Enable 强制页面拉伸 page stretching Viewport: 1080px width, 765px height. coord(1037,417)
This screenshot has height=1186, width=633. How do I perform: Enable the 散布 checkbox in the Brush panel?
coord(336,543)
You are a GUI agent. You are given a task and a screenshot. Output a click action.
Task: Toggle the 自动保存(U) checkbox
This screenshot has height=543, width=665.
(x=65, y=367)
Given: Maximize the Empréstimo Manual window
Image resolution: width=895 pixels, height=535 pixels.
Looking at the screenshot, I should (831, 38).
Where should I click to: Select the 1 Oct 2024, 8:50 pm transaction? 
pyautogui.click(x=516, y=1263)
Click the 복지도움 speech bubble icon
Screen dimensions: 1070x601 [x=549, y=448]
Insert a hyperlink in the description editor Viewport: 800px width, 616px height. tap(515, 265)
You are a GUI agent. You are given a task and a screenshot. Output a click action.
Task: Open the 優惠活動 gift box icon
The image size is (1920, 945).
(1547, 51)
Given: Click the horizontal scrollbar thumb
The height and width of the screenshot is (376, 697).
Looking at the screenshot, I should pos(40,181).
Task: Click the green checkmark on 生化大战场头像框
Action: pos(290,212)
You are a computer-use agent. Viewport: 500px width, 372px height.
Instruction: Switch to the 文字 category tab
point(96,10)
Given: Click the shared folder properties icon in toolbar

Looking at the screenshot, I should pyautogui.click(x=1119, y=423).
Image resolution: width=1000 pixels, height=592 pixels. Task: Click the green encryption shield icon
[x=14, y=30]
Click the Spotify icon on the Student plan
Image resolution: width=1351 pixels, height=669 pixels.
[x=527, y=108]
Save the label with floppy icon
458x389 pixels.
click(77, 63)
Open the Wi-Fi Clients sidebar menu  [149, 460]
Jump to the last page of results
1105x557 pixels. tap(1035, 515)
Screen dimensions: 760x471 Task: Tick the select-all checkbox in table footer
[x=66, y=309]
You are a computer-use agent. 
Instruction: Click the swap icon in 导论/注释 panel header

» WHAT YOU HAVE TO DO
Take exactly the lines from the one containing "Given: Click the shared" through the one containing "Click the Spotify icon on the Student plan" in the data above, and output them with nothing added.

» TASK RESULT
Given: Click the shared folder properties icon in toolbar

Looking at the screenshot, I should pyautogui.click(x=1119, y=423).
Image resolution: width=1000 pixels, height=592 pixels. Task: Click the green encryption shield icon
[x=14, y=30]
Click the Spotify icon on the Student plan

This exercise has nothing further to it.